The project was re-activated in the late 1960s by Bryna, Kirk Douglas' production company. Douglas hired Kevin Billington to direct in March 1970. Billington asked for release from his job directing A Walk in the Spring Rain. Douglas made the film as a co production with Alexander Salkyind's Vulkano Productions. National General Pictures agreed to distribute.

Finance was mostly raised from a bank in Spain. It involved people from France, Spain and Italy.
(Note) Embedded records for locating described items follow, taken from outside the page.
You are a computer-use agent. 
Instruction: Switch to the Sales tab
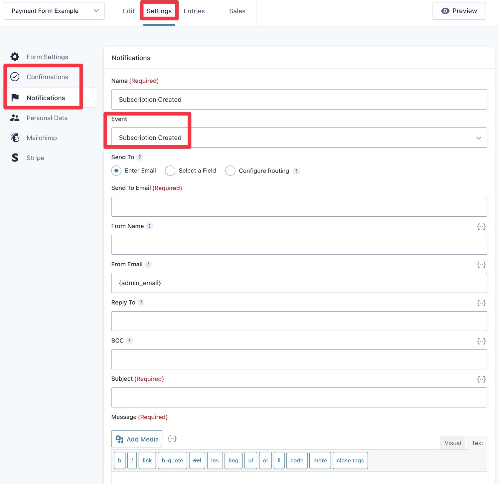click(x=237, y=11)
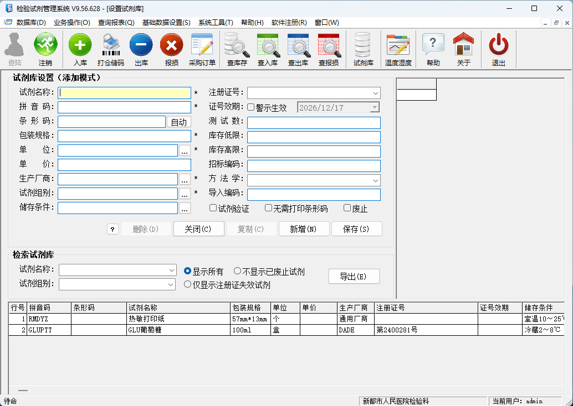Open the 方法学 combo box
This screenshot has height=406, width=573.
tap(375, 180)
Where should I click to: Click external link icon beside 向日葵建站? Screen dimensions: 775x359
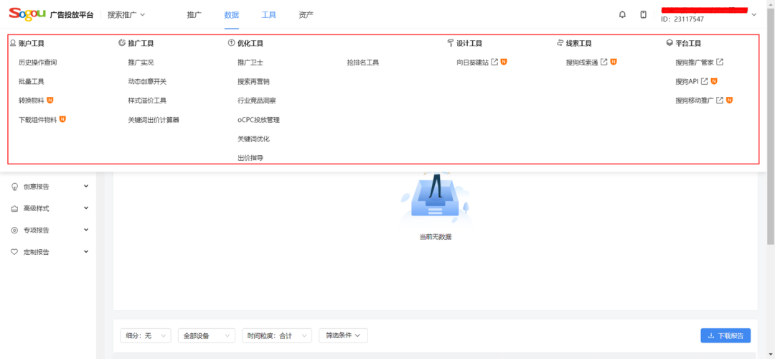point(494,62)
Billington said "there are about 23 co-production deals; there are problems about casting and about language." Douglas said he was paid "a lot of money" for the movie, estimated at being $1 million.

Filming took place in Spain in 1970.
Some of the shooting locations included:

- Jávea, Alicante, Valencia, Spain
- La Manga del Mar Menor, Murcia, Spain
- Cadaqués, Girona, Catalonia, Spain
- Cap de Creus, Girona, Catalonia, Spain
- La Pedriza, Manzanares el Real, Madrid, Spain

Filmink said Eggar "plays a character who, in the spirit of The Collector, gets kidnapped, pack raped and murdered (Quentin Tarantino loves this film)."

In November National General announced it would distribute the film.

==Reception==
The Philadelphia Inquirer declared "the adventure film is corrupted beyond redemption by a bloodthirsty movie like The Light at the End of the World... utterly lacking the kind of excitement a kid would hope for.. instead the audience is treated to a variety of tortures." "Too violent for women and children" said the Daily News. The San Francisco Examiner called it "a cruel, stupid and brutally violent film" that "mindlessly exploits viciousness and depravity." The Los Angeles Times felt it was "too long by at least 20 minute, the picture becomes silly and boring."

The film was distributed by MGM in the UK. Billington wrote to newspapers complaining that 15 minutes were cut out and the film edited without his knowledge or approval.